The economic revolution – i.e. change from capitalism to socialism – can also be viewed in terms of male interest. Under capitalism, the majority of men were exploited and controlled by a few men who held the wealth and power over their lives. By changing the economic structure to socialism, this particular economic exploitation was eradicated.

Women in the Soviet Union fought for and-supported the revolution. But whether out of genuine hope that non-domination and non-exploitation would be applied as liberally to them, or worse, out of a lack of even a minimum awareness that they themselves were important, the Soviet revolution remained a male power revolution, although many new benefits fell to women. The Soviet Union is still primarily male governed; women’s integration into the labor force meant simply that she transferred her auxiliary, service relationship with men into the area of work. Soviet women are teachers, doctors, assistants, food handlers. And when they come home from work they are expected to continue the submission role to men and do the housework, cooking and assume primary responsibility for the child-rearing.

It is important for radical women to learn from these events. The dominant/submissive relationship between men and women was not challenged. Not confronted. We were asked by them instead to equate our liberation with theirs ... to blame our inferior conditions on the economic structure rather than confront the obvious male interest in keeping women “in their place.” We never insisted upon as explicit a program for freeing women as the man had demanded for freeing himself from economic exploitation.

We never confronted men and demanded that unless they give up their domination over us, we would not fight for their revolution, work in their revolution.

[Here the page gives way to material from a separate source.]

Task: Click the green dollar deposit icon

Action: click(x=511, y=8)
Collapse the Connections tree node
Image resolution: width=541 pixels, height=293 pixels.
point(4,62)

We never fought the primary cause, hoping instead that changing the secondary characteristics would win us freedom. And we ended up with a revolution that simply transferred male supremacy, paternalism and male power onto the new economy. A reformist revolution that only improved upon our privileges but did not change the basic structure causing our oppression.

A black revolutionary today would not be satisfied knowing only that the economic structure went from private to collective control; he would want to know about racism. And you would have to show him how white power and supremacy would be eliminated in that revolution before he would join you.

Until we make such similar demands, revolution will pass us by.